What does Quadratic Residue Acoustic Diffuser Simulator mean?

Well, an acoustic diffuser is a typically-wooden device placed on a wall or ceiling that disperses or “diffuses” sound evenly, when sound bounces off of it. This is not to be confused with a sound absorber, which absorbs sound and preventing it from spreading throughout a room, although music producers, acoustic engineers and others in the acoustic industry use both throughout a room to make sure that sound is at its highest quality.  

Why is this useful? An acoustic diffuser spreads out the sound randomly, ensuring that sound emanating from anywhere in the room is heard at an equal volume throughout the room. Under normal circumstances, for example, a person standing closer to a wall may hear a louder sound than someone standing an equivalent distance away from the source of sound but further away from the wall, as that person would hear both the original sound and the echo, while the person standing further away would hear the original sound, but an echo at a lower frequency and volume. 

However, if an acoustic diffuser is on the wall, the sound scatters off of the uneven shape of the acoustic diffuser randomly.
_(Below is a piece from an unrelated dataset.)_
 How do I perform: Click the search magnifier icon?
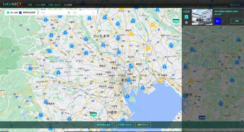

Therefore, sound no longer behaves in its predictable manner with uneven frequencies and volumes filling the room, with a viewer’s perception of the sound “colored” by the walls. Instead, sound waves fill the room with an overall even frequency. This helps ensure that listeners get the best auditory experience anywhere in the room, which is why music producers listen to music in rooms with acoustic diffusers to ensure that they are hearing music “accurately” and perceiving sounds without the “walls” coloring the music. Similarly, some movie theaters and auditoriums have acoustic diffusers on the wall (or even just rough-textured walls) to disperse sound throughout the theater.

Whew! That was a lot! Now to tackle the “quadratic residue” part. In order to create acoustic diffusers (or at least the kind I created), one can attach wooden columns with different heights to a flat surface. Some acoustic diffusers also use wells with different depths – same idea. If the columns have randomly-decided heights, the sound should bounce off and spread evenly. But how does one ensure that the columns have random heights? One way is with quadratic residues.

What’s a quadratic residue? To discuss that, it is necessary to delve into modular arithmetic. If you have ever translated military time (23:00) to standard time (11:00 PM), good news! You are already familiar with the concepts behind modular arithmetic. All you had to do to find out standard time is subtract 12 hours from 23:00.

Let’s pretend that military time went beyond 23:59. What would 34:00 represent? Hint: Try subtracting 12 hours.

Would it be 22:00? Well, no, because standard time ranges from (12:00 to 11:59). Hint: Try subtracting 12 again! The answer is 10:00!

Basically, to find any military time in standard time, you have to subtract the highest multiple of 12 possible from military time and what we are left with is standard time. Put another way, find the remainder after military time is divided by 12. Represented in modular arithmetic, we could say that

22 ≡ 10 (mod 12) – read as 22 mod 12 is congruent to 10.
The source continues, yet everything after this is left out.